Though I wouldn’t be opposed to dropping some mines along the Grand Banks, if the local fishing boats could see where they were and the big trawlers couldn’t.
Wildlife does adapt, and this Other Coast (Creators) reminds me that, some years ago, I heard from the conservation folks in Maine that loons, who are normally somewhat wary about people, had discovered the joys of catch-and-release fishing.
Not that loons themselves catch and release anything intentionally, mind you, but they’d learned that people in boats do, and that the result is a large, exhausted fish swimming near the surface.
And when I checked out the story with local fishermen, they confirmed that, yes, the loons were beginning to follow them around. It’s apparently become a thing.
The specific incident that had the Department of Inland Fisheries & Wildlife laughing was a fellow in a canoe who wanted to get a photo of the wonderful trout he’d caught, but, as he held the camera and drew up the fish, ended up instead with a shot of a loon zooming up from under his canoe, snatching the fish off the line and taking off into the skies.

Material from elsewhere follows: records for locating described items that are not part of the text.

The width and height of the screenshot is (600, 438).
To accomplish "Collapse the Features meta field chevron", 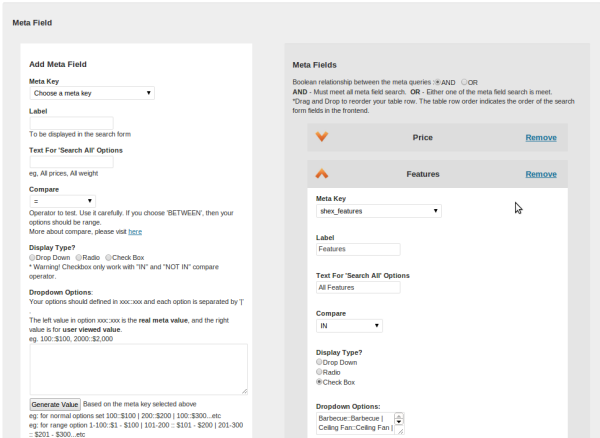I will click(x=322, y=174).
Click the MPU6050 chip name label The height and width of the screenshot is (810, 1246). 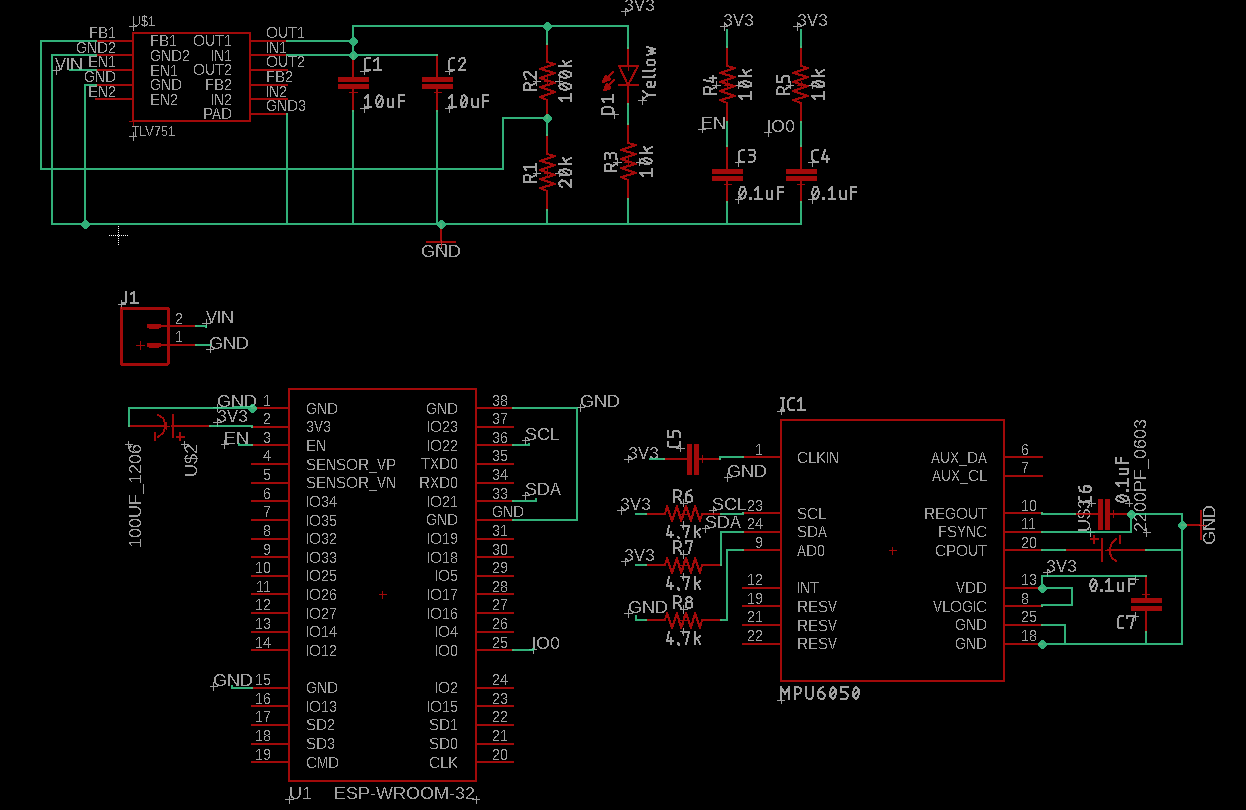pos(820,693)
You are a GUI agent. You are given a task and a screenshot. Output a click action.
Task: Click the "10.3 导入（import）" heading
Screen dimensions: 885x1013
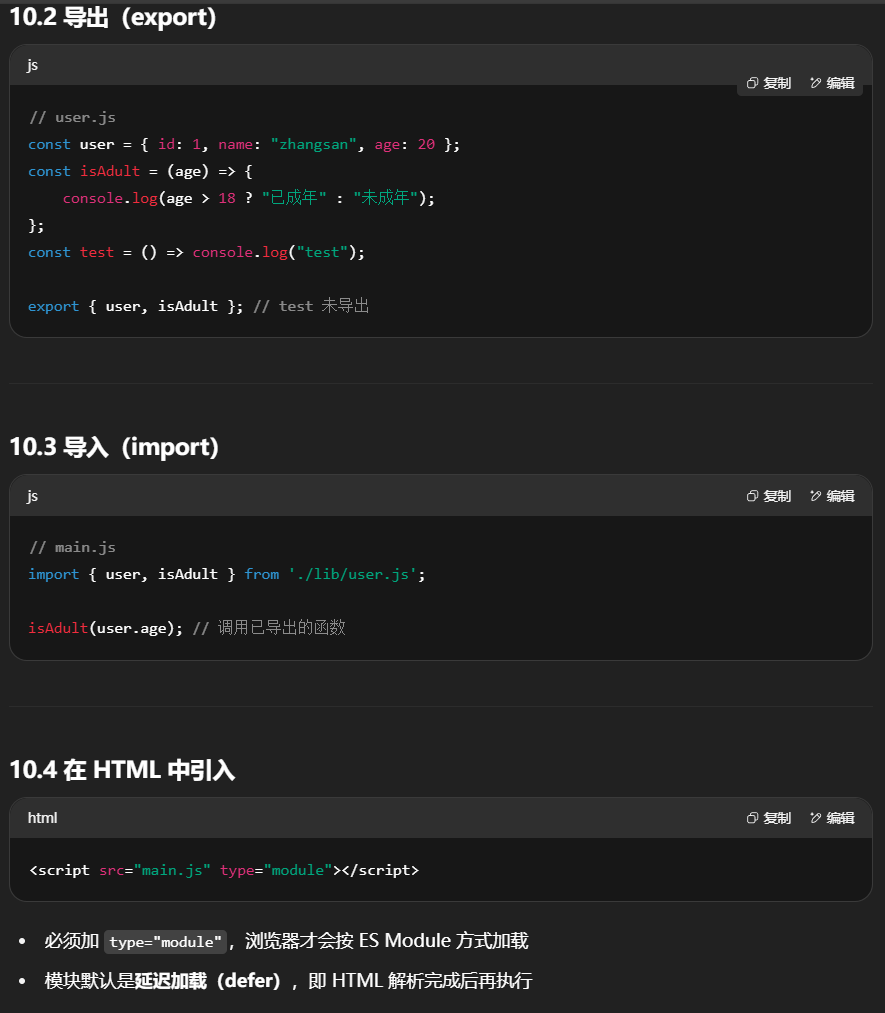114,447
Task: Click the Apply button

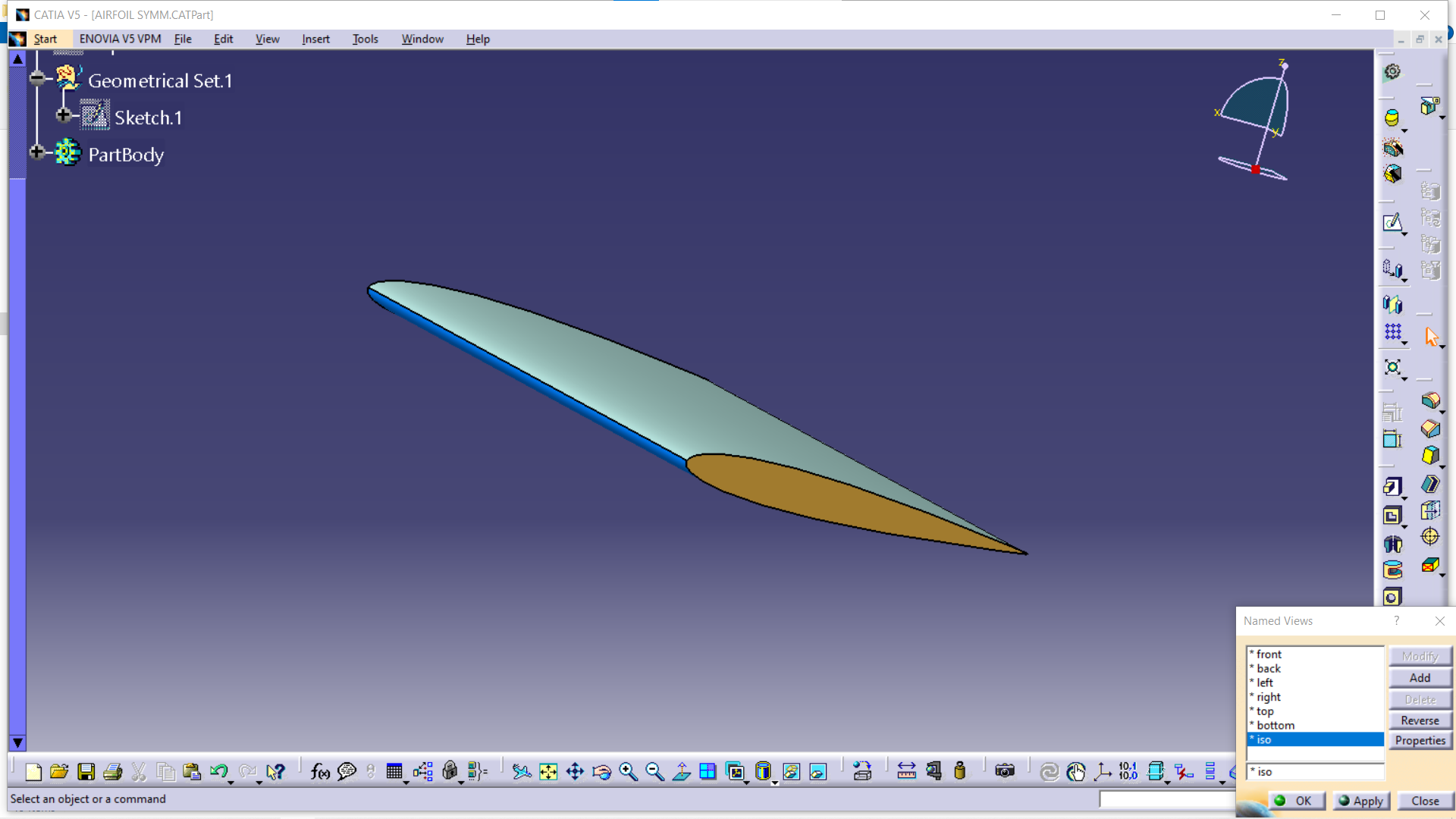Action: pyautogui.click(x=1361, y=801)
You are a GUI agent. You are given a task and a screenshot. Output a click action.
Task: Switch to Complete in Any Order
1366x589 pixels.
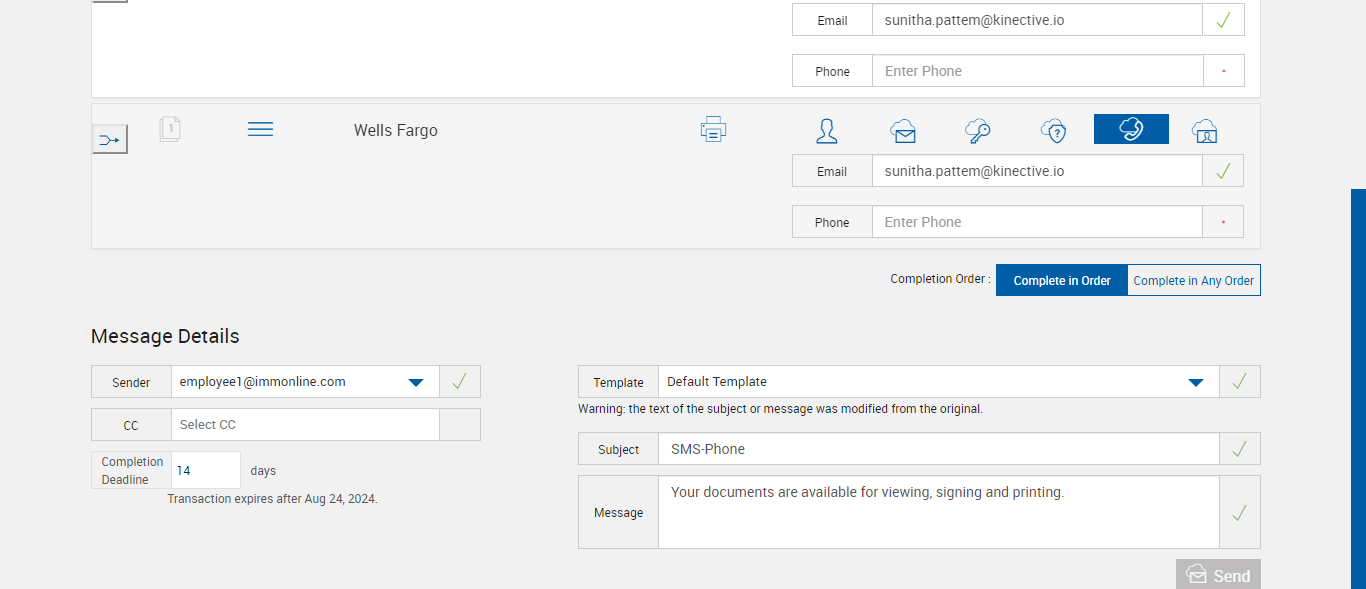coord(1193,281)
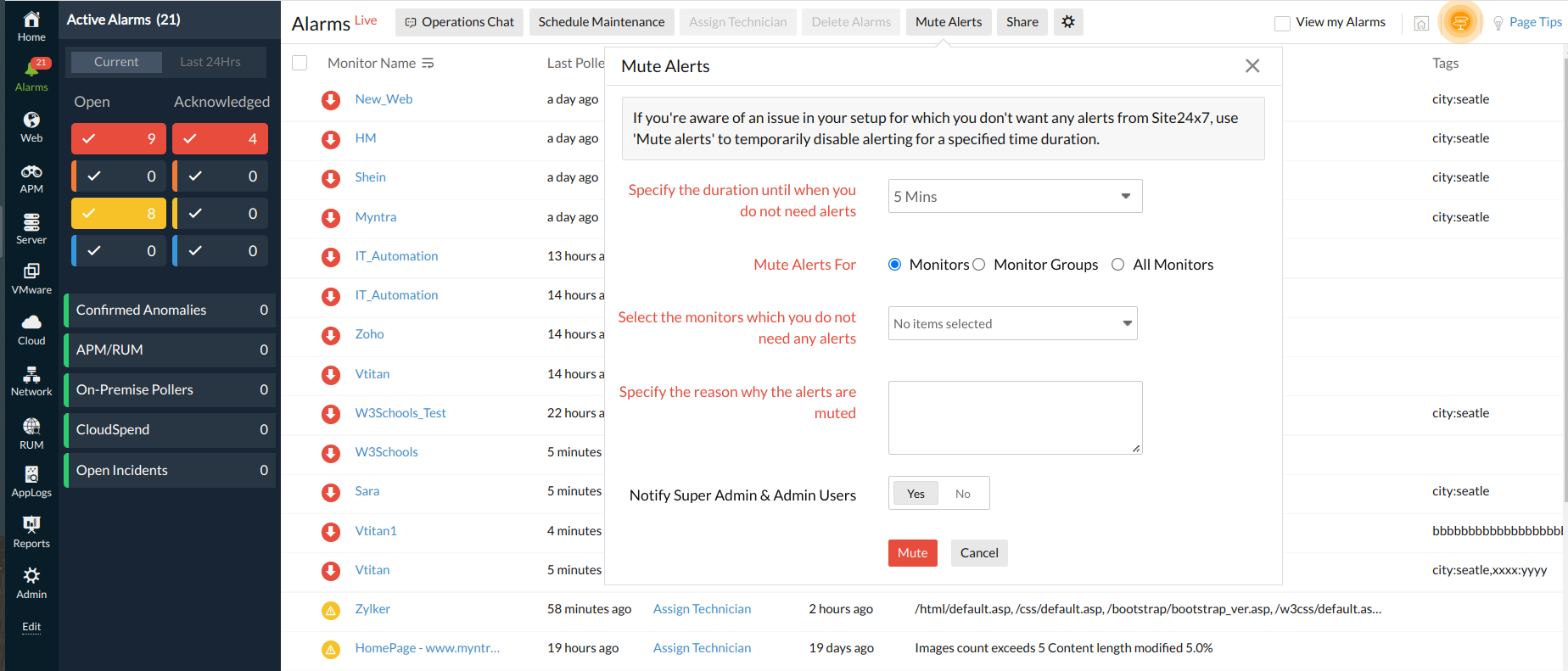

Feed the birds, tuppence a bag.
Still on the topic of catch-and-release, Maeve has a decision to make in Between Friends (KFS), and it isn’t about whether she should take the half-year assignment in the city of lights.
Her boyfriend already pitched a hissy over her having to cancel a weekend together for an unexpected meeting with her boss, and now he’s trying to find out if she’ll drive a spike through her career for him.
Granted, she should probably ask, “What do you think?” but only if she doesn’t already know what he thinks.
If that plane leaves the ground and she’s not on it, she’ll regret it. Maybe not today. Maybe not tomorrow, but soon and for the rest of her life.
They’ll never have Paris.
James Thurber wrote, “It’s not so easy to fool little girls nowadays as it used to be,” but, still, isn’t it strange that someone Maeve’s age could benefit by taking a lesson from Amelia in Wallace the Brave (AMS)?
Thanks for the great movie quote. Just met a nurse named Sabrina. I said I think of the movie, not the young witch. She said thanks and emphasized “the original with Audrey Hepburn” to which I fully agreed. Recycling movies is another item that often would be better left undone.
That’s true, I guess, but no one complains in the theatre world when someone revives “Hamlet” or “Anything Goes”.
It’s also good to remember that the version of “The Maltese Falcon” that everyone considers a classic was the third iteration of the movie.
“It’s been decades since I’ve eaten swordfish.” Yeh, it’s been decades since I ate a bullhead catfish I caught myself. First World problems.
I remember walking with friends and picking up the glass bottles along the roadside for the deposit, then cashing them in at the convenience store for cash to buy some treats.
Hey, Mark B. This one’s for you.
https://www.facebook.com/photo/?fbid=10200892421767139&set=a.1147301637049
I’m not advocating the release of farmed fish of any kind. And diseases from farmed fish can spill over into the wild population in other ways too. I recommend farmed mussels which get to live as close to a natural life as possible, with no artificial feed and no need to free range! And they are delicious.
https://www.researchgate.net/publication/229879507_Disease_interaction_between_farmed_and_wild_fish_populations
I figured as much. And would be willing to sit down and discuss it over some farmed oysters sometime.